Members of Benjamin Netanyahu’s new right-wing religious government say one of the keys to stabilizing the Israeli economy is eliciting God’s help in an official and formal manner.
Specifically, the ultra-Orthodox party Shas has submitted a bill that would require Israeli currency to be printed with the phrase “In God We Trust.”
The Jewish people have a “clear and simple belief that everything is blessed by God, including economic abundance,” read the preamble to the bill, which goes on to explain that “it is important to be grateful to God and to express that faith on the banknotes of the State of Israel.”
Shas said that adding the phrase would be “a talisman for the economic success of Israel,” and noted that the Unites States of America, the most economically-powerful nation on earth, includes the same phrase on its currency.
Prior to taking office, Israel’s new Minister of Finance, Bezalel Smotrich, similarly stated that the Jewish state’s success was tied to observing God’s Word (Torah), and that he would take a biblical approach to managing the country’s economy.

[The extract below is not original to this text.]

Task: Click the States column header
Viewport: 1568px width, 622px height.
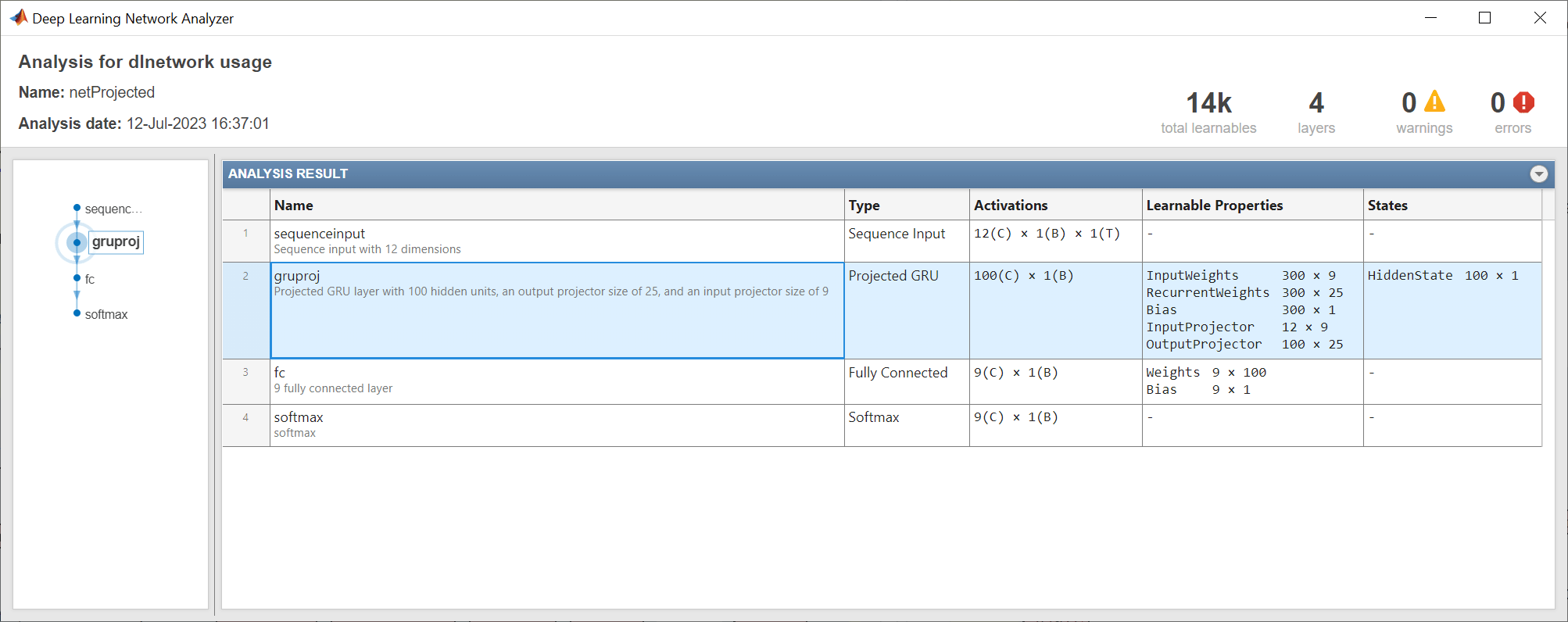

Secular opposition lawmakers like Yisrael Beiteinu chief Avigdor Liberman mocked the Shas proposal. “That’s an interesting way to address Israel’s high cost of living,” Liberman tweeted sarcastically.
While Israel is economically strong as a whole, the local cost of living has long ago outstripped the average monthly income of many Israelis. This is particularly true in major cities like Tel Aviv and Jerusalem, where young families today find it impossible to buy a home.
Segregated swimming for all?
Among the other religious-motivated bills being presented by the Netanyahu government are motions to provide gender-segregated bathing hours at natural springs found in national parks across the country, and the banning of of hametz (leaven) at public hospitals during Passover.
Both issues were raised by the other ultra-Orthodox coalition party, United Torah Judaism.
The matter of public hospitals continuing to provide leaven goods, such as baked bread, during Passover for non-Jewish or non-observant patients and staff nearly brought down the previous government.